Saved data entries ::
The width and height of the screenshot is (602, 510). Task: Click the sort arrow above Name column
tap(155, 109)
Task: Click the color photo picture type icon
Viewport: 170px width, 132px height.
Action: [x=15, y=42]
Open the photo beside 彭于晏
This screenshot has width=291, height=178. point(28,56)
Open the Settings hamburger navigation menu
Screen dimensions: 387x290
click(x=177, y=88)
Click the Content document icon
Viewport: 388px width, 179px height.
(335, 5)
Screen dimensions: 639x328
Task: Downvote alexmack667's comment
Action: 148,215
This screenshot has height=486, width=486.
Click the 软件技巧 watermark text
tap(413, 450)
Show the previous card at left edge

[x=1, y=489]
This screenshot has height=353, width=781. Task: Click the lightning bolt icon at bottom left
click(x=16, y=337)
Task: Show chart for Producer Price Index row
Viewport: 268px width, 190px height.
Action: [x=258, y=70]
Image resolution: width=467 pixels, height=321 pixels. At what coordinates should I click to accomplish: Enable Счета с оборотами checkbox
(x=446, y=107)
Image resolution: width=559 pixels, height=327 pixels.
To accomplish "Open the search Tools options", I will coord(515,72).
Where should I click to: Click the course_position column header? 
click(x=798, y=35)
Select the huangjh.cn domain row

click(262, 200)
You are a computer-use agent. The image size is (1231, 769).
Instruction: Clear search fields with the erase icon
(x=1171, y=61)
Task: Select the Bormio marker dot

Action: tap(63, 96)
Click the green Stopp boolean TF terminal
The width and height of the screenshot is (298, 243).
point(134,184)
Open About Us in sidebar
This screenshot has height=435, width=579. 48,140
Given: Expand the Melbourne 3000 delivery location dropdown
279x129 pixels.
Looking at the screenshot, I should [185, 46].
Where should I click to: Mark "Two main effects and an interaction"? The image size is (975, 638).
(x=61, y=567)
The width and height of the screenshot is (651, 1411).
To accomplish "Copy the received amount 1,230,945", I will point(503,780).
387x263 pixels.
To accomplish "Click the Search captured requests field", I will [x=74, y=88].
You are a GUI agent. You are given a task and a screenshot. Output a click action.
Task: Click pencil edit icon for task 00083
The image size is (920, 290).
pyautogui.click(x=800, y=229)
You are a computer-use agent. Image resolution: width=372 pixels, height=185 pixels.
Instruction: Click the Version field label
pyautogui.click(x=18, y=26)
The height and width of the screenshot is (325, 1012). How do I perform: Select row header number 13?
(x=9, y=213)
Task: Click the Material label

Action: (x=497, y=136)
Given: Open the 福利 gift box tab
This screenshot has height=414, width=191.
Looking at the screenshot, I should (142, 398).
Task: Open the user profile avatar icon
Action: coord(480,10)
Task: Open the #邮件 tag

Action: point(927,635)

Your assignment :: Where the string "will" appears in a line of the entries above, return that line.

Solution to this problem ::
To accomplish "Open the search Tools options", I will coord(515,72).
To accomplish "Copy the received amount 1,230,945", I will point(503,780).
To accomplish "Click the Search captured requests field", I will [x=74, y=88].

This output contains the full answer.